I have trouble laughing at Olaf's dialogue that suggests the devouring of infants and raping of women. I'm just too much of a humorless feminist, I guess. The gratuitous destruction does not enamor me of this episode either. As I said before, excessive wreckage makes me twitchy.

I do like that Tara interacts with members of the group who aren’t Willow on more of an individual basis. She has two whole scenes alone with Buffy, and I always smile when Xander amends his "two favorite girls" comment to include Tara. But Willow and Tara's dynamic frustrates me. Tara's "I said 'quirky'" bit nicely hints at intimacy, but Buffy and Xander get more play from Tara and Willow respectively than the women give each other. Their "reunion" at The Bronze feels particularly awkward. Sure, Willow didn't know that Tara was worried about her, but she barely acknowledges Tara when she arrives with Buffy. So Tara is left staring at her girlfriend as if she wants to say something or to touch her but cannot because she has been inexplicably forbidden. It's ridiculous and uncomfortable and wouldn't have happened if they were a straight couple.

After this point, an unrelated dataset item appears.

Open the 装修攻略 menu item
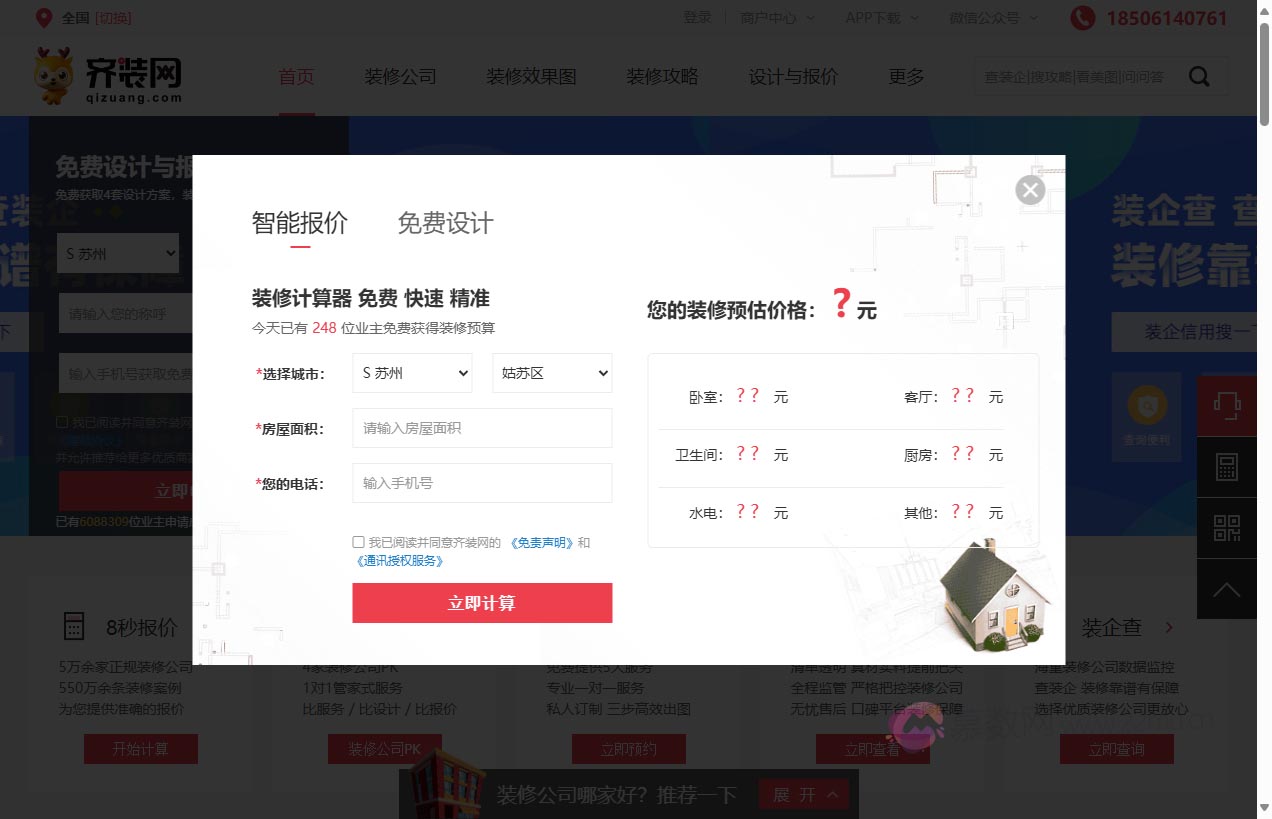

To compensate for Willow and Tara's lack of touching, Espenson includes two "Willow is gay" comments. The "Hello, gay now" statement annoys me because it oversimplifies gay identity, which the show never dealt with very well when Willow first came out. Also I hope that Willow wouldn’t break up Xander and Anya because, you know, she is committed to her relationship with Tara and learned from past experiences. I know that Espenson is going for a joke, but like most of Willow’s remarks in this episode the "gay now" comment comes across as too glib and facile. The second "Willow is gay" comment delivered by Anya puzzles me a bit. I like Alyson Hannigan’s nod and accompanying "Yep, it’s really true because they keep having me say it" look, but I can’t decipher the meaning of Xander’s reaction. He looks almost depressed by her confirmation of her gayness. Maybe it’s just the broken hand.

As a retrospective nitpick, how is it that Xander is hit repeatedly with Olaf's hammer and suffers only the broken hand while Buffy uses the hammer to pummel Glory in "The Gift"? Also, the blond curl sticking out from the nun's veil in the teaser looks absolutely ridiculous. If they really wanted to go for that extremely pointless mislead, the costume department should have used a postulant's wimple (think Julie Andrews in The Sound of Music), which doesn't cover as much of the head as the veil does. And Buffy looks like an idiot when she hastily throws away her stake after killing the vampire in the nunnery. The nun just saw a man turn to dust and explode and Buffy thinks a piece of wood is incriminating?

Unlike "Him" I cannot entirely dismiss this story concept, which could have been entertaining if the bickering had been characterized differently and no one had made SMG try to funny cry. Oh, wait. They made that episode already.